• No Shinkei Geka · Aug 2001

    Review Case Reports

    [A case of a persistent primitive proatlantal intersegmental artery with a ruptured basilar bifurcation aneurysm].

    • Y Nonaka, K Nakatani, T Tanigawara, T Hattori, A Ohkuma, Y Kaku, and N Sakai.
    • Department of Neurosurgery, Prefectural Gifu Hospital, 40 Tsukasa-machi, Gifu 500-8705, Japan.
    • No Shinkei Geka. 2001 Aug 1; 29 (8): 775-9.

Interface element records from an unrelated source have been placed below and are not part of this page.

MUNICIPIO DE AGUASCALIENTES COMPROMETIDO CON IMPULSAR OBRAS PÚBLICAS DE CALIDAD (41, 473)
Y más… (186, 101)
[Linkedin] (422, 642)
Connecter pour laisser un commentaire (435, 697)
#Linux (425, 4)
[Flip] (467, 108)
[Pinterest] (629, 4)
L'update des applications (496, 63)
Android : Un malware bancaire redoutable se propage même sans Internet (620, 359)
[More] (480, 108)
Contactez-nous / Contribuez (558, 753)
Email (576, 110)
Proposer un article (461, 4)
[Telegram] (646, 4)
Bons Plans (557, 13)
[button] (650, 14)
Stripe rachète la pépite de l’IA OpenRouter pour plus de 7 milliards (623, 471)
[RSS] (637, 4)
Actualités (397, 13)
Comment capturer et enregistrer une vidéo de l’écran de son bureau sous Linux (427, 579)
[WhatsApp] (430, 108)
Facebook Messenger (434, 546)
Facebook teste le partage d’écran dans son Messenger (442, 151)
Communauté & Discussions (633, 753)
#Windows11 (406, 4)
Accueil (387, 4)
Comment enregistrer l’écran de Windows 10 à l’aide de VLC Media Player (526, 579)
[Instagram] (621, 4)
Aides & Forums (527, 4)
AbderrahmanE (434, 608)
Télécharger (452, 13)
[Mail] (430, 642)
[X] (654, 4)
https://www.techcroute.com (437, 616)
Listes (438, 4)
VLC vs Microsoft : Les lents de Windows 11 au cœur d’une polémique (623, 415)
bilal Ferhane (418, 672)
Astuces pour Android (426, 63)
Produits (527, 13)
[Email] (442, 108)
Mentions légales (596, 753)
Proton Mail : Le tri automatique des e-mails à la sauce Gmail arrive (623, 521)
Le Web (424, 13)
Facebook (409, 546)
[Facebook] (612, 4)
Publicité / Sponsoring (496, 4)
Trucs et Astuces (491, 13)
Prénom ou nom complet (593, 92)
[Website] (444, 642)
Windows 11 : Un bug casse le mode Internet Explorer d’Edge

    AbstractA case of persistent primitive proatlantal intersegmental artery (PPPIA) associated with a ruptured basilar bifurcation aneurysm was reported. A 44-year-old male with sudden headache was admitted to our hospital. CT scan revealed subarachnoid hemorrhage. Cerebral angiography revealed anomalous anastomosis between the internal carotid artery and the vertebral artery at the proatlantal region. This anastomosis branched off from the left internal carotid artery at the C4 level and joined the horizontal portion of the left vertebral artery. It was thought to be PPPIA. Angiography also revealed an aneurysm of the basilar bifurcation which was responsible for the patient's subarachnoid hemorrhage. The aneurysm was successfully treated by endovascular embolization with Guglielmi detachable coils in an acute stage, and resulted in good outcome. PPPIA with basilar bifurcation aneurysm has not been presented or reported in the literature to date. To our knowledge, this is the first report of such an association of vascular anomalies. The frequency of PPPIA combined with the intracranial aneurysm is relatively high, whereas the occurrence of PPPIA is extremely rare. Therefore, it was suggested that some congenital and/or hemodynamic factors changed by PPPIA may affect the pathogenesis of intracranial aneurysms.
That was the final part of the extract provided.